The cantor plays a crucial role in Jewish lifecycle events and in healing rituals, said Anne Brener, a psychotherapist who has written extensively on caregiving and bereavement and who lectures at Hebrew Union College. "Cantors work with people at the most profound moments in their lives," she said.In a workshop titled "The Cantor as Counselor," Brener told participants of the need to create a "healing space" between themselves and the people to whom they're listening. "More than just about anybody, I think cantors have the tool to create this space, which is your music," she said.
Similarly, Arlene Chernow, Reform's regional outreach director for the Southwest, led a workshop on the cantor's role in welcoming mixed families and converts to Judaism. "Music is one of the places where the connection is made," she told participants, adding that cantors are often seen by non-Jews in a congregation as more approachable than rabbis and therefore should have their radar up for people who need a supportive temple leader.

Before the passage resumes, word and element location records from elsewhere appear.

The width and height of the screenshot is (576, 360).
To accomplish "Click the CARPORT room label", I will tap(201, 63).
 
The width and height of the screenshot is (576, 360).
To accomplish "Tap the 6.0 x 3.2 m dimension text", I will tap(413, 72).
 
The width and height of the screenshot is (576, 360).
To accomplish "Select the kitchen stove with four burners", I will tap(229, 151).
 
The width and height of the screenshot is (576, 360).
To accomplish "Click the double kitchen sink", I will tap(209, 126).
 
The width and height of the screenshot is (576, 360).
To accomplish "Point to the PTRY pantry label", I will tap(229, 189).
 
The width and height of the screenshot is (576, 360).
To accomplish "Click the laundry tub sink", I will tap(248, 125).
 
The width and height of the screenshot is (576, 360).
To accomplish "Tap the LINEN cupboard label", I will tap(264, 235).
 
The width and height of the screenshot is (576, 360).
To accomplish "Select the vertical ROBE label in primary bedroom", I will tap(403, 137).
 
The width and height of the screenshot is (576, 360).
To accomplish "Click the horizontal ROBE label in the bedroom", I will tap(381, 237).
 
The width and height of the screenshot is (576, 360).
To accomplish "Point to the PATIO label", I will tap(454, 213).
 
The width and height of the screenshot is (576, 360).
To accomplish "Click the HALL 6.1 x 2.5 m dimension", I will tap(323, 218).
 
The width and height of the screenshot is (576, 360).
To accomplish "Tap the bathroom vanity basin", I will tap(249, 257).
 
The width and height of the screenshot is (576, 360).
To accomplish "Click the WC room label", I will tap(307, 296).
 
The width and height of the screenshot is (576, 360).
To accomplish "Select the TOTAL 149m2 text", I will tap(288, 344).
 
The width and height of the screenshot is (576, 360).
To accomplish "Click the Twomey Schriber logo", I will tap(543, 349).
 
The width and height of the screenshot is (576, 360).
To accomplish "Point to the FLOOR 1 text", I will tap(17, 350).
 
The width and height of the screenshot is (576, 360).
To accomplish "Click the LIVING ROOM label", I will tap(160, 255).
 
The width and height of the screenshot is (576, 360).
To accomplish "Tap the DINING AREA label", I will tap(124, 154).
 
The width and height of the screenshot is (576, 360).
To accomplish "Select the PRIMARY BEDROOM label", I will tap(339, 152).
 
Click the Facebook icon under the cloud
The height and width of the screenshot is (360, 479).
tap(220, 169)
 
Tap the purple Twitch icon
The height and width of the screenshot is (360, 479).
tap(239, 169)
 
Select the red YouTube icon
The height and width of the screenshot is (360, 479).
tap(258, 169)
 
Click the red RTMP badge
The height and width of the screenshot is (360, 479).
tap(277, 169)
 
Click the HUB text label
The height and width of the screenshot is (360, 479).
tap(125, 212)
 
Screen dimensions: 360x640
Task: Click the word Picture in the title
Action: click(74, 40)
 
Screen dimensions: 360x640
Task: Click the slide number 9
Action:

"I think the congregation sees their cantor now... as a person who they can come to for counseling, a person who they can come to for solace, who they can depend on in time of need and joy, someone who carries their prayer with [his] own," said Cantor Scott Colbert of Temple Emanu-El in Atlanta.The 2000 ACC/GTM convention provided glorious music and collegial interaction, plus new tunes and ideas to share with congregations. As Cantor Linda Ecker of Congregation B'nai Tzedek in Fountain Valley, another member of the convention's local planning committee, said, it was meant to send participants home "refreshed, revitalized and ready to roll."
No one expressed the role of the cantor better than Samuel Kelemer, cantor emeritus of Temple Beth Am and a founder of the ACC, who became a chazzan before he became a bar mitzvah and was honored at the convention's Wednesday night banquet for more than 70 years in the cantorate. "I'm happy to say that I helped thousands of people feel closer to God," Kelemer said. "It's more than a calling - it's a privilege."